When I decided to move on to ES2015, one reason was that JavaScript grew up,
adopting some of the ideas of CoffeeScript, and the non-standard aspects of
the latter became incompatible. (I recall some ECMAScript features couldn't be
implemented in CoffeeScript, at least for a long time, due to existing
syntax.)

A bigger reason was the mindshare of the developer community. When the
majority adopted Babel and staying "future compatible", using modern language
features that are guaranteed to be in the standard.

I want the code I write to be accessible to the majority, so more people can
read, understand, and contribute to it.
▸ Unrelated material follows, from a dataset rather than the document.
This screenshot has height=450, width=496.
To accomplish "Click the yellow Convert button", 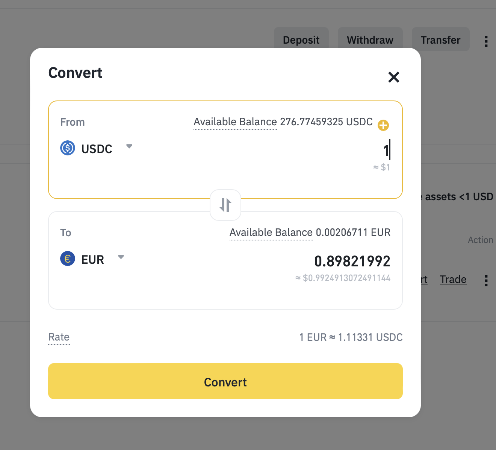I will point(225,381).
This is important for team work, such
as easier onboarding of new members, so they don't have to learn a new (flavor
of) language.

Choosing an "alternative" language also has long-term implications. When a
developer moves on to a different project or company, they leave behind the
code for others to maintain and develop. I realized that CoffeeScript would
become legacy code, that someone will have to convert back to "normal"
JavaScript eventually. I couldn't justify my developer convenience with that
associated cost to others.

Funny enough, these days I prefer to write in TypeScript, another alternative
flavor. I'm not "all in" yet, mainly because other developers at my work
haven't picked it up. I have the impression that TypeScript is more of a
standard than just a flavor, so I believe that writing it will not incur a
long-term cost, but rather be a benefit, as more maintainable, type-safe(r)
codebase.

Still, time will tell if that's true. Maybe I'm again contributing to legacy
code, this time in TypeScript.

------
d3nj4l
> In 2012, we were still a fairly scrappy startup of about 150 employees.
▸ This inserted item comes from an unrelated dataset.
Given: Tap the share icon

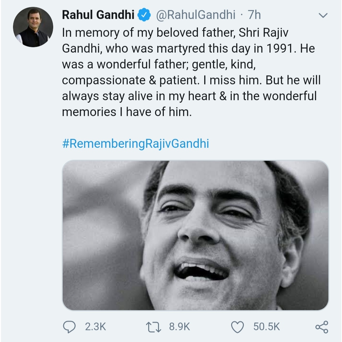Looking at the screenshot, I should pos(322,327).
Perhaps it's just the changing definition of the word "startup", but the idea
of a 150-employee startup being described as "scrappy" made me chuckle.

------
fourseventy
I worry about the long term viability of using an offshoot language of
Javascript such as Coffeescript or Typescript. These types of languages have a
habit of falling out of vogue and basically becoming a dead language, which is
exactly what happened to coffeescript. If a company decided to write an app in
coffeescript in 2010, today they have a big pile of code written in a dead
language on their hands. If instead the company had chosen a mainstream
language with a guaranteed future such as JS, Java, or c# it wouldn't be an
issue.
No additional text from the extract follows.